- **Textauszug**
++++++++++++++++++++

Teilung der Erde ist ausgeschlossen, denn durch die Teilung erhält jeder nur einen Teil, während er doch das Ganze braucht. Kann man die Ansprüche der einzelnen Familienglieder auf die Suppenschüssel damit befriedigen, daß man diese zerschlägt und jedem eine Scherbe hinwirft? Außerdem müßte bei jedem Begräbnis, bei jeder Geburt die Teilung von neuem beginnen, ganz abgesehen davon, daß die Teile durch Lage, Beschaffenheit, Witterungsverhältnisse usw. sämtlich verschieden sind und darum niemand zufriedengestellt werden kann. Denn während der eine seinen Teil auf sonniger Höhe haben möchte, sucht der andere die Nähe einer Bierbrauerei auf. Die Teilung (heute in der Regel durch Erbschaft) nimmt jedoch keine Rücksicht auf solche Wünsche, und so muß der Bierphilister täglich von der sonnigen Höhe herunter, um unten im Tale sein Bäuchlein zu füllen, während der andere nach der sonnigen Höhe lechzt und in der Talluft geistig und körperlich verkümmert.
Durch die Teilung wird niemand befriedigt, die Teilung kettet den Menschen an die Scholle, besonders wenn, wie das in der Regel der Fall ist, der Austausch der Teile (Umsatz) durch Umsatzsteuern erschwert wird. So möchte mancher wohl aus Gesundheitsrücksichten, wegziehen, mancher, der mit der Nachbarschaft verfeindet ist, täte aus Sicherheitsrücksichten wohl, eine andere Gegend aufzusuchen, aber sein Grundeigentum läßt ihn nicht los.

++++++++++++++++++++

- **Datenteil**
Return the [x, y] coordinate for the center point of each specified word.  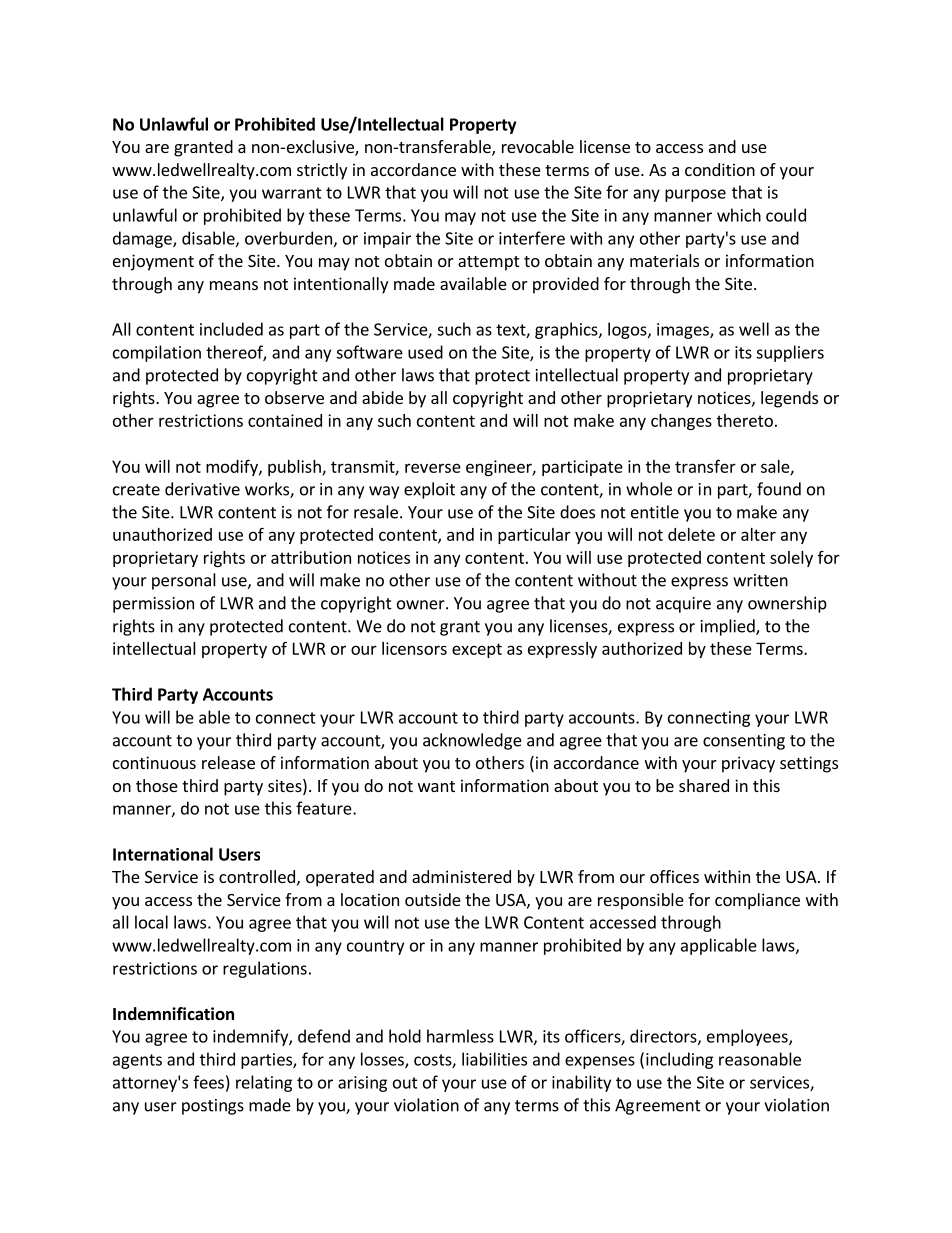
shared [704, 785]
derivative [202, 489]
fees [208, 1082]
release [228, 762]
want [436, 786]
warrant [292, 193]
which [739, 215]
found [779, 489]
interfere [532, 238]
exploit [429, 490]
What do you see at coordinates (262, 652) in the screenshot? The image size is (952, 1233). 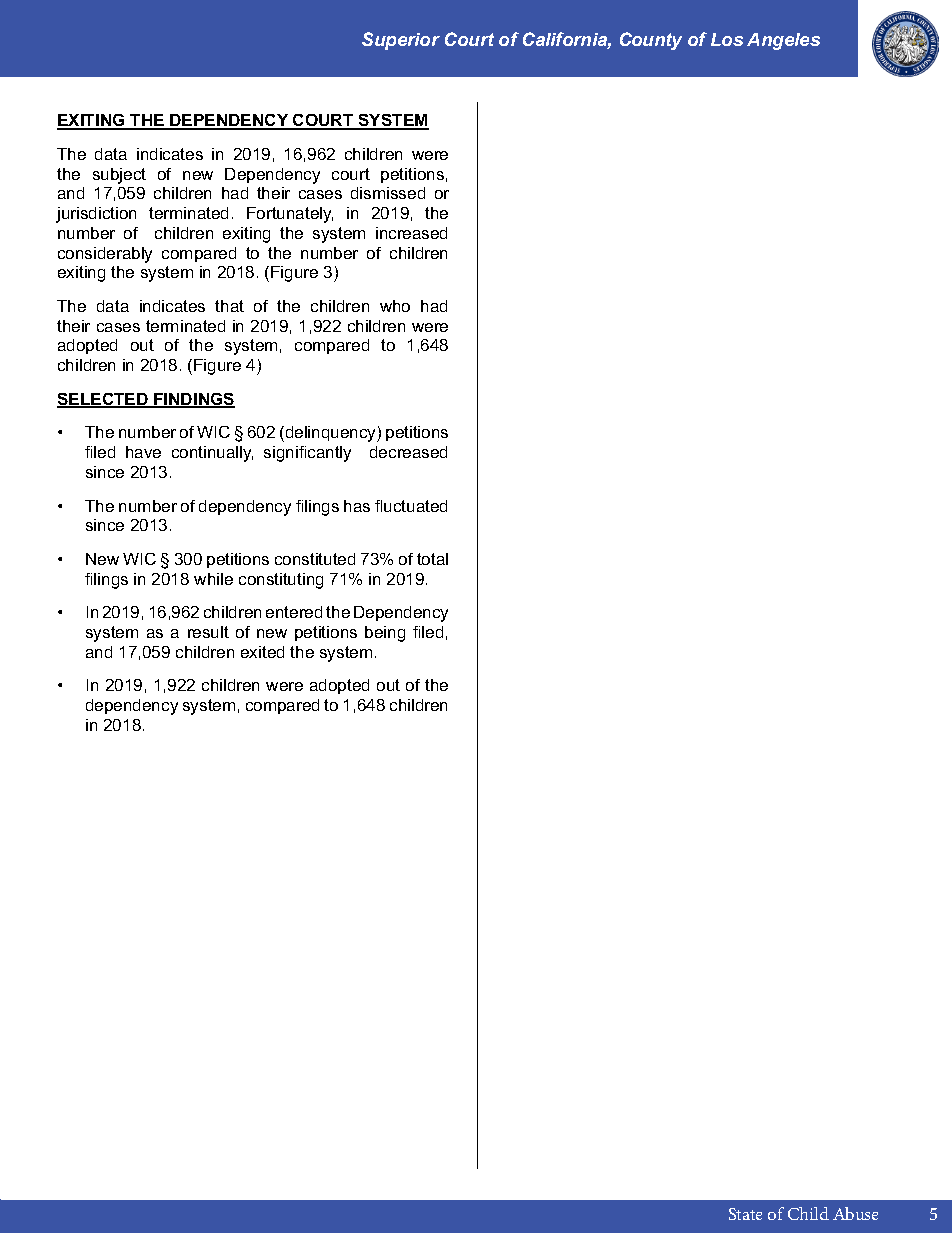 I see `exited` at bounding box center [262, 652].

++++++++++++++++++++

- **Aufgaben**
1. Bearbeite bitte den Abschnitt des Textauszugs, der mit den Worten "Durch die Teilung wird" beginnt und mit "ihn nicht los." endet, und ersetze darin "Grundeigentum" durch "Landbesitz".
2. Wodurch wird laut Textauszug der Austausch der Teile in der Regel erschwert?
Die Zeilen im Datenteil spielen hierfür keine Rolle.

- **Lösungen je Aufgabe**
1.
Durch die Teilung wird niemand befriedigt, die Teilung kettet den Menschen an die Scholle, besonders wenn, wie das in der Regel der Fall ist, der Austausch der Teile (Umsatz) durch Umsatzsteuern erschwert wird. So möchte mancher wohl aus Gesundheitsrücksichten, wegziehen, mancher, der mit der Nachbarschaft verfeindet ist, täte aus Sicherheitsrücksichten wohl, eine andere Gegend aufzusuchen, aber sein Landbesitz läßt ihn nicht los.

2. Durch Umsatzsteuern.